--- Supplied data ---

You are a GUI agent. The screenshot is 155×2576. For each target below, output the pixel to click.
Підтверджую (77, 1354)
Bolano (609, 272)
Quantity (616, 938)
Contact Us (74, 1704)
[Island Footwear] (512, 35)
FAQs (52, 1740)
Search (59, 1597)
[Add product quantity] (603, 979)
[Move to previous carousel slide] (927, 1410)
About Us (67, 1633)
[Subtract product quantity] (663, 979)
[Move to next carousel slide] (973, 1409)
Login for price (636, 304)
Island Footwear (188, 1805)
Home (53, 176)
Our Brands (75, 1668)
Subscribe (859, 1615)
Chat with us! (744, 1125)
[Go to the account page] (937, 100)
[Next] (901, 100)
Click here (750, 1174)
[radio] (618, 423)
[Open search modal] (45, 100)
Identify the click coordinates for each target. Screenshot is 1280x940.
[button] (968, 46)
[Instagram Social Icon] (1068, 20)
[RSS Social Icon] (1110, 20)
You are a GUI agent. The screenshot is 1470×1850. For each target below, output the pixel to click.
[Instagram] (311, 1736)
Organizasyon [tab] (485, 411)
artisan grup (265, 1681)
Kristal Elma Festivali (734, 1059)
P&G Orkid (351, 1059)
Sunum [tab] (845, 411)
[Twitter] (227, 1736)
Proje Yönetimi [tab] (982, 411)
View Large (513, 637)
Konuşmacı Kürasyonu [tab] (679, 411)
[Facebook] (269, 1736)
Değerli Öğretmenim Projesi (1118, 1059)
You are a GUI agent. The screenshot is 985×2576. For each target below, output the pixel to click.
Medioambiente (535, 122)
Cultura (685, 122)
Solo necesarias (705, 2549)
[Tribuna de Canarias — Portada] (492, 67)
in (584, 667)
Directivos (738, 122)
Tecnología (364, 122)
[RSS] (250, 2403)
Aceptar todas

---

- **Exercise directions**:
For every line above that includes the word "each", return the line.

- **Written solution**:
You are a GUI agent. The screenshot is 155×2576. For each target below, output the pixel to click.
Identify the click coordinates for each target. Screenshot is 1280x940.
You are a GUI agent. The screenshot is 1470×1850. For each target below, output the pixel to click.
You are a GUI agent. The screenshot is 985×2576. For each target below, output the pixel to click.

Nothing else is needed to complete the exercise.